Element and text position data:
---------------

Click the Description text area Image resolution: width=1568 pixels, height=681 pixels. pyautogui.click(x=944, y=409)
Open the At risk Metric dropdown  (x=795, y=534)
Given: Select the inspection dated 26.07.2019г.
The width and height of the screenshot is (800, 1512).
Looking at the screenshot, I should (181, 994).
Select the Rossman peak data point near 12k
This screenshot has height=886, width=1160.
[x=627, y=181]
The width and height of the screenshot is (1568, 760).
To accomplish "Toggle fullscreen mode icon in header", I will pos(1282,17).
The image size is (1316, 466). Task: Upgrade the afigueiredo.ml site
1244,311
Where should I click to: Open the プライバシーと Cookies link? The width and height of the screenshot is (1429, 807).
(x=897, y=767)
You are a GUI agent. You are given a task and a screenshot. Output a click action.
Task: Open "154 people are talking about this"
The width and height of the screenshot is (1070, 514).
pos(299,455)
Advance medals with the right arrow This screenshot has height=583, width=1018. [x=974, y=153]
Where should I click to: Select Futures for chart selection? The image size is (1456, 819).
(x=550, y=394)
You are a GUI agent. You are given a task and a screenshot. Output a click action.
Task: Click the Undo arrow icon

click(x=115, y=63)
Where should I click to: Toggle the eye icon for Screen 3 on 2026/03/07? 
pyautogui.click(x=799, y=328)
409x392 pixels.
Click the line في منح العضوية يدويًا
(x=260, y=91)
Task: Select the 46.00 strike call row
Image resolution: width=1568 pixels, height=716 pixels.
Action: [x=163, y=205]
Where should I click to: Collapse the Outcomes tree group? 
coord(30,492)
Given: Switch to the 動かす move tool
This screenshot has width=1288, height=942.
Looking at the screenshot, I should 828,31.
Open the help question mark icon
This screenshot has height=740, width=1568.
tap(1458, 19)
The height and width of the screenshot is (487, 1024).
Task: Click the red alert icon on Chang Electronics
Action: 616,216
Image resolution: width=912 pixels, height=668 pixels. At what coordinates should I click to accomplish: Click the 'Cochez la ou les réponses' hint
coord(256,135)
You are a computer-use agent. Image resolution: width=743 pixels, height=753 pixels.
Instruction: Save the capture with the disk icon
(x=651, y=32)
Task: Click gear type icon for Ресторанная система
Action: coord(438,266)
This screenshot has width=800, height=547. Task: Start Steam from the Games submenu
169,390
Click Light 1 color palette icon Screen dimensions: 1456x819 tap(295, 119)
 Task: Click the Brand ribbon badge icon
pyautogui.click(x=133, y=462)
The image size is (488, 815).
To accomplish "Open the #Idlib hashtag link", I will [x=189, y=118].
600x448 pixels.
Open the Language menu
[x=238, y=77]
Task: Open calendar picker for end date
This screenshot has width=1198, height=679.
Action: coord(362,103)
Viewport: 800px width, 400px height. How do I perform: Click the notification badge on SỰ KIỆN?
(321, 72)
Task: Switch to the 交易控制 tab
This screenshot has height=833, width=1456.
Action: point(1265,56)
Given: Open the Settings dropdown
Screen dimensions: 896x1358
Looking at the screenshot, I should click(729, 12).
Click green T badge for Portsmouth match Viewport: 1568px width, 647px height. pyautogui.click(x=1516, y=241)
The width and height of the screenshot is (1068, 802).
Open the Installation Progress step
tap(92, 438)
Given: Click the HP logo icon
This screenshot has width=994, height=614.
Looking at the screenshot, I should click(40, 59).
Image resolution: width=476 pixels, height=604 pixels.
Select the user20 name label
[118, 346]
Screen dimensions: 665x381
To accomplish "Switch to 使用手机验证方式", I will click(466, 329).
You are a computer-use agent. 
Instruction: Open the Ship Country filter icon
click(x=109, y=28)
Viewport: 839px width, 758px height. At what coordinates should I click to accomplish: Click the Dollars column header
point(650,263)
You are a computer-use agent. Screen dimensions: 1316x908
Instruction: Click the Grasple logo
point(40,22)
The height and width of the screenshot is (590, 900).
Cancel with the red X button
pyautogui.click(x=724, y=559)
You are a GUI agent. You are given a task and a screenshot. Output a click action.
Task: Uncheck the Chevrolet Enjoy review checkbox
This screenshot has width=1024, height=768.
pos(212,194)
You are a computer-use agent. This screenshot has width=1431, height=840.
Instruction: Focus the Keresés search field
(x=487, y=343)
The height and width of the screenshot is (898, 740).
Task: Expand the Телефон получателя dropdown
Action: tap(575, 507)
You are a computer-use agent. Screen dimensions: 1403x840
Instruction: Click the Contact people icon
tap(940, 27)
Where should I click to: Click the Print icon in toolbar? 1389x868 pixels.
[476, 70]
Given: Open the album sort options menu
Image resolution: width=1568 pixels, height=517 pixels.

---------------

Reproduce the listing starting at the line with "Click Light 1" and ending at the line with "Action: point(1265,56)", keeping every line, and raise each click coordinate in the answers by 6 while leaving all other numbers unchanged.

Click Light 1 color palette icon Screen dimensions: 1456x819 tap(301, 125)
 Task: Click the Brand ribbon badge icon
pyautogui.click(x=139, y=468)
The image size is (488, 815).
To accomplish "Open the #Idlib hashtag link", I will [x=195, y=124].
600x448 pixels.
Open the Language menu
[x=244, y=83]
Task: Open calendar picker for end date
This screenshot has width=1198, height=679.
Action: coord(368,109)
Viewport: 800px width, 400px height. How do I perform: Click the notification badge on SỰ KIỆN?
(327, 78)
Task: Switch to the 交易控制 tab
This screenshot has height=833, width=1456.
Action: point(1271,62)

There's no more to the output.